Last but never least, is a new acquaintance that I met through a friend. She is the fiancée of a guy I feel like I have known forever. She recently moved to the area and I think she appreciates my craziness. We both have a love of movies and are creative people. We have a few things in the works and I hope we continue to build a lasting friendship.

Each of these women are so unique and bring out different strengths in me. I am so very thankful and grateful that they have come into my life and are willing to put up with me. I hope the future holds more time together, lots of conversations and more fun then we ever knew was possible.

Tomorrow will be a little bit easier and I will become a stronger me everyday.

Equilibrium.

My temper has been short all day. All I wanted to do was get home so I could save everyone else from an oncoming explosion. Somehow I made it through the day and felt much better once I got home, changed into sweatpants and relaxed. I envy those who are always even-tempered, that has never been me.

After my long weekend away a few weeks ago I have had a difficult time regaining my routine. Sometimes it is nice to do things differently, but right now I think it is putting me a little on edge. I am not a fan of feeling behind and right now that is exactly how I feel. To be truthful I am not actually behind. My apartment is cleaner than it has been in a long time, I made some delicious meals this week and went on a few adventures.

Hopefully over the next few weeks I can reach an equilibrium and feel more like myself again. Until then I will do my best to remember to take a deep breath before speaking, I think it is best for all involved.

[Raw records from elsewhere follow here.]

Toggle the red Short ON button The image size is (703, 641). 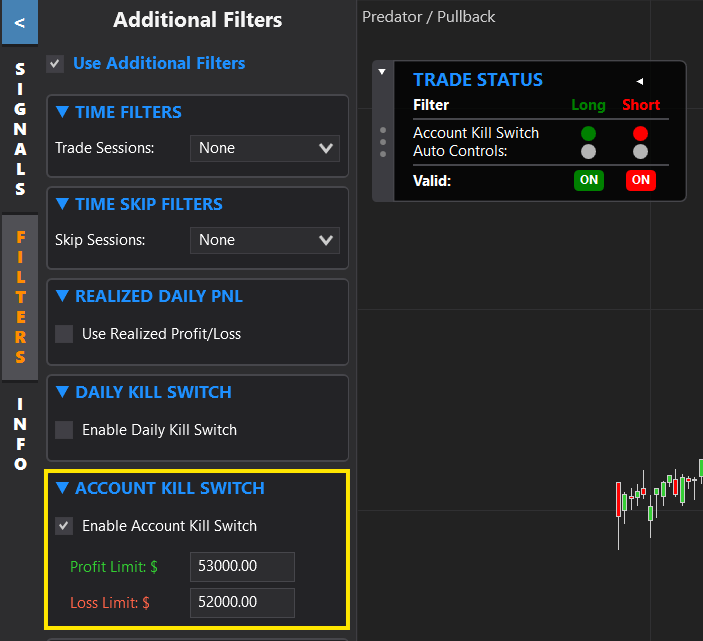tap(640, 181)
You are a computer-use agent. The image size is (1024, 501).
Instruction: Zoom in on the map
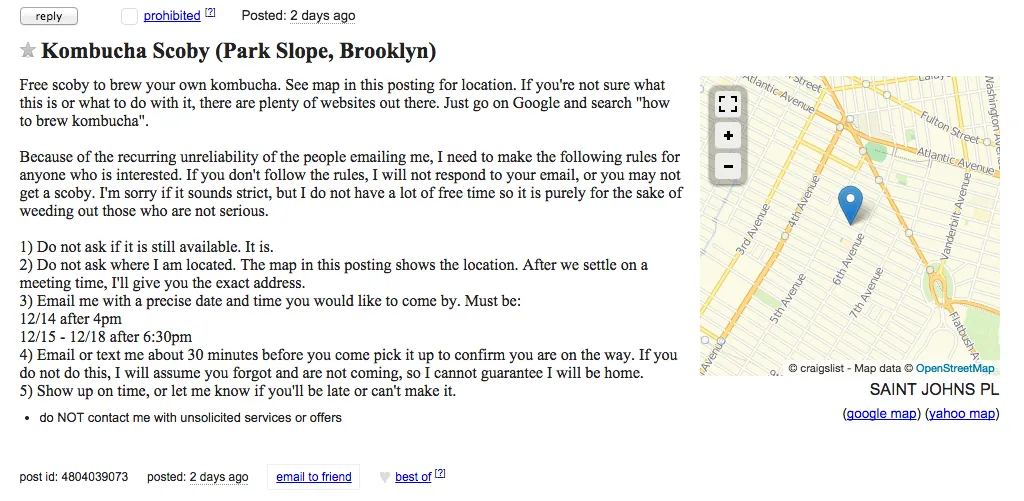[727, 136]
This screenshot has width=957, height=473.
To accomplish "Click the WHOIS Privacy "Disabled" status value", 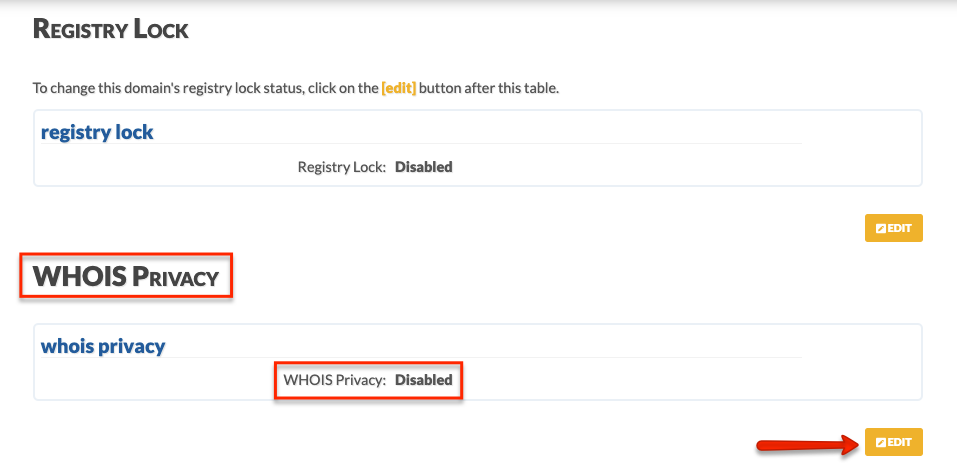I will (x=424, y=380).
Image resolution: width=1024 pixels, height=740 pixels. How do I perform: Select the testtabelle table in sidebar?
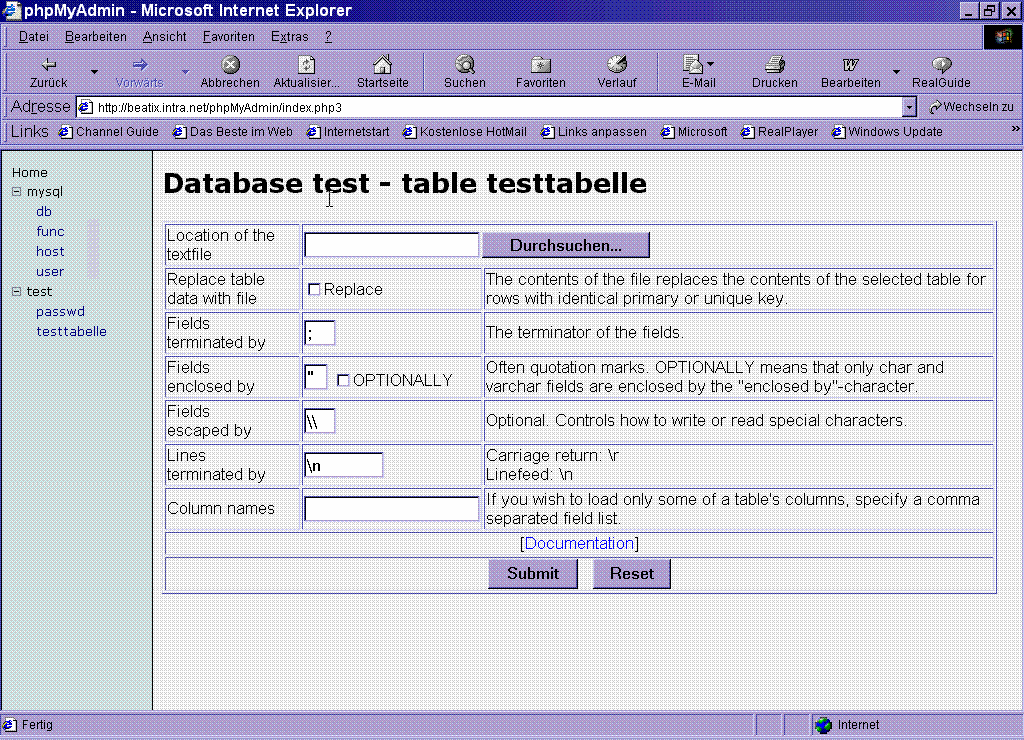71,332
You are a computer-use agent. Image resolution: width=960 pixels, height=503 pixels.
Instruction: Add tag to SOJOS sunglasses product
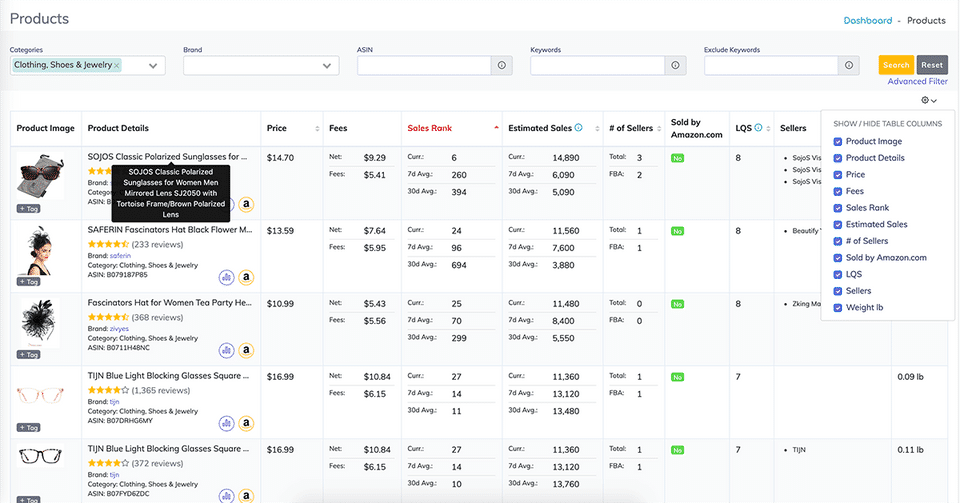[x=28, y=208]
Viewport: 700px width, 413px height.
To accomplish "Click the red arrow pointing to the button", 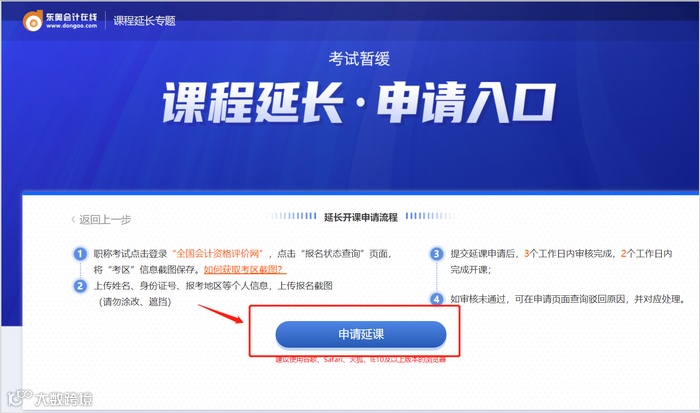I will click(221, 313).
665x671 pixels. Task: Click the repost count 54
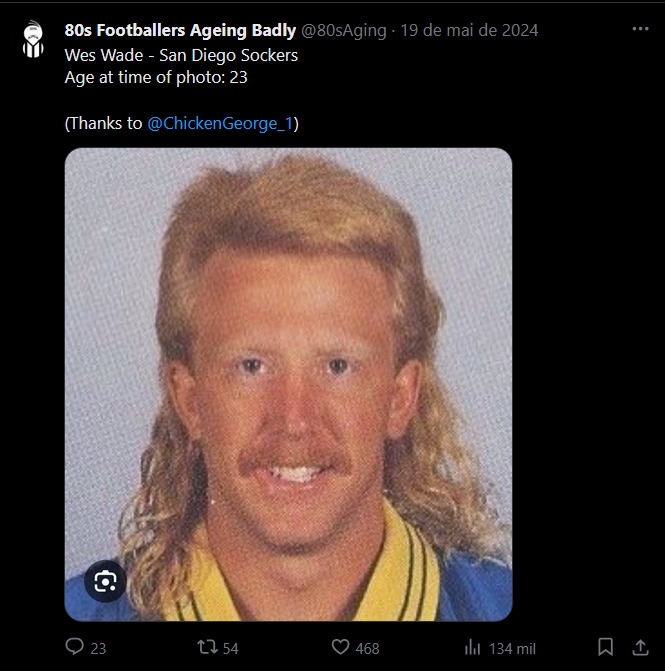coord(230,648)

Tomorrow will be a little bit easier and I will become a stronger me everyday.

My best each day.

I am sure from most perspectives my posts seem like just another heartbroken girl attempting to make sense of a break up. I guess you are not completely wrong, but to me I am not so much trying to make sense of the break up but to find a way through to the other side. With each passing day and each post I write I am trying to re-introduce myself to me. I know I will never have all the answers, but that doesn’t stop me from doing my best each day to make it better than the last. What the future holds is unknown to me, but I know that I can handle anything that comes my way with more strength and confidence than ever before.

Tomorrow will be a little bit easier and I will become a stronger me everyday.

A few examples.

I am now going to write the most obvious words I can think of, I have never been through a break up like this. I don’t say that because I have never been left at the altar before, or because it involved an overbearing disapproving mother, because in some respects that would be true. In all honesty there are so many ways why this ended relationship has been unique.

It was a clean break with never a though of turning back. There have been odd moments where an old habit brought him to the surface, but I have not once wanted to run back into his arms. Maybe that seems a little harsh and unbelievable, but it is the truth. The loss still hurts, because I thought what we had was a solid foundation, and we were good together in so many respects. But at the end of the day the important things were forgotten and left to blow in the wind.

Another unique thing about this break up is that I did more than simply learn from a mistake. I have grown, changed and am slowly becoming a person I never knew existed inside of me. Sometimes, I look back at my early post and take note of how far I have come. In no way does this growth take away any of the pain, but it has taught me how to handle it with a little more grace, most of the time.

These are just a few examples of the difference between this and every other ended relationship I have had. Often I wish I didn’t have to go through the pain of the past months to get to where I need to be, but the truth is we never fully appreciate the journey until we get to the destination.

Tomorrow will be a little bit easier and I will become a stronger me everyday.